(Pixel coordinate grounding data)
::::
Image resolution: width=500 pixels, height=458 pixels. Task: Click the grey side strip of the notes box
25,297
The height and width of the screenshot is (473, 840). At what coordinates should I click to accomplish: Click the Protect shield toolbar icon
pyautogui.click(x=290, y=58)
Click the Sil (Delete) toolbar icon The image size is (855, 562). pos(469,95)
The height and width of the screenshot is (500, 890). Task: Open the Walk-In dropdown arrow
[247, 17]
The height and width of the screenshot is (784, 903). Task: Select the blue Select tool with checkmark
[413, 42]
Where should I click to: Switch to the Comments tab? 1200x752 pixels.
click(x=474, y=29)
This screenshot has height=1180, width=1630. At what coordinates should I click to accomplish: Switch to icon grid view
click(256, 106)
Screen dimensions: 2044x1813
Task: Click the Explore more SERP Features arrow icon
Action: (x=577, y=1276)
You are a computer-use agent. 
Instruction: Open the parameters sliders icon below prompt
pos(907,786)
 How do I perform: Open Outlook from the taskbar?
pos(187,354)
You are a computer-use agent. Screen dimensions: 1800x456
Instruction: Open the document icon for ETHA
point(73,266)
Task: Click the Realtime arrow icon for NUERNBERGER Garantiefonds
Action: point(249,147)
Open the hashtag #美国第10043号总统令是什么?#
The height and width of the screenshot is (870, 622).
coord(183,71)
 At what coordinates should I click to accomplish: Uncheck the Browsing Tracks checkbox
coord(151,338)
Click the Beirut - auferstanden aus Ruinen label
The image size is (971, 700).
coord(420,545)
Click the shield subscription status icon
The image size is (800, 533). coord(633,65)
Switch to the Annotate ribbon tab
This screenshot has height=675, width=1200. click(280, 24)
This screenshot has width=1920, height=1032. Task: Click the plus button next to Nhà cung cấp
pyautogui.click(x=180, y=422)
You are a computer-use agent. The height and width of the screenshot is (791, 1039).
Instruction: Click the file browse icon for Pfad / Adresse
::::
Copy out the line holding "How do I perform: Open" along with all lines after it through the end of the entries, exactly and only these.

> **Solution**
 How do I perform: Open Outlook from the taskbar?
pos(187,354)
You are a computer-use agent. Screen dimensions: 1800x456
Instruction: Open the document icon for ETHA
point(73,266)
Task: Click the Realtime arrow icon for NUERNBERGER Garantiefonds
Action: point(249,147)
Open the hashtag #美国第10043号总统令是什么?#
The height and width of the screenshot is (870, 622).
coord(183,71)
 At what coordinates should I click to accomplish: Uncheck the Browsing Tracks checkbox
coord(151,338)
Click the Beirut - auferstanden aus Ruinen label
The image size is (971, 700).
coord(420,545)
Click the shield subscription status icon
The image size is (800, 533). coord(633,65)
Switch to the Annotate ribbon tab
This screenshot has height=675, width=1200. click(280, 24)
This screenshot has width=1920, height=1032. Task: Click the plus button next to Nhà cung cấp
pyautogui.click(x=180, y=422)
You are a computer-use agent. The height and width of the screenshot is (791, 1039).
Instruction: Click the file browse icon for Pfad / Adresse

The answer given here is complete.